Crystallographic and spectroscopic characterization of a molecular hinge: Conformational changes in bothropstoxin I, a dimeric Lys49-phospholipase A2 homologue

Abstract

Bothropstoxin I (BthTX‐I) from the venom of Bothrops jararacussuis a myotoxic phospholipase A2 (PLA2) homologue which, although catalytically inactive due to an Asp49→Lys substitution, disrupts the integrity of lipid membranes by a Ca²⁺‐independent mechanism. The crystal structures of two dimeric forms of BthTX‐I which diffract X‐rays to resolutions of 3.1 and 2.1 Å have been determined.
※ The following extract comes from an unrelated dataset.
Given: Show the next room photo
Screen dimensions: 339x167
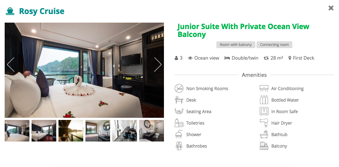Looking at the screenshot, I should point(157,64).
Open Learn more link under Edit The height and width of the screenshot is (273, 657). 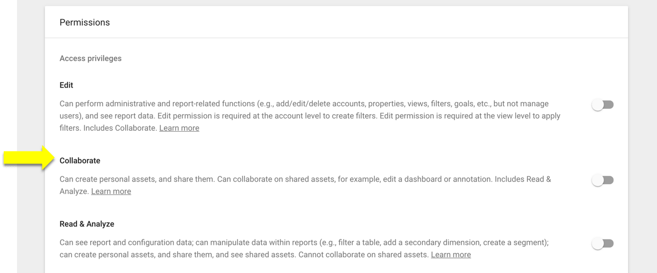(x=179, y=128)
The monomers in both structures are related by an almost perfect twofold axis of rotation and the dimer interfaces are defined by contacts between the N‐terminal α‐helical regions and the tips of the β‐wings of partner monomers. Significant differences in the relative orientation of the monomers in the two crystal forms results in “open” and “closed” dimer conformations. Spectroscopic investigations of BthTX‐I in solution have correlated these conformational differences with changes in the intrinsic fluorescence emission of the single tryptophan residues located at the dimer interface. The possible relevance of this structural transition in the Ca²⁺‐independent membrane damaging activity is discussed. Proteins 30:442–454, 1998.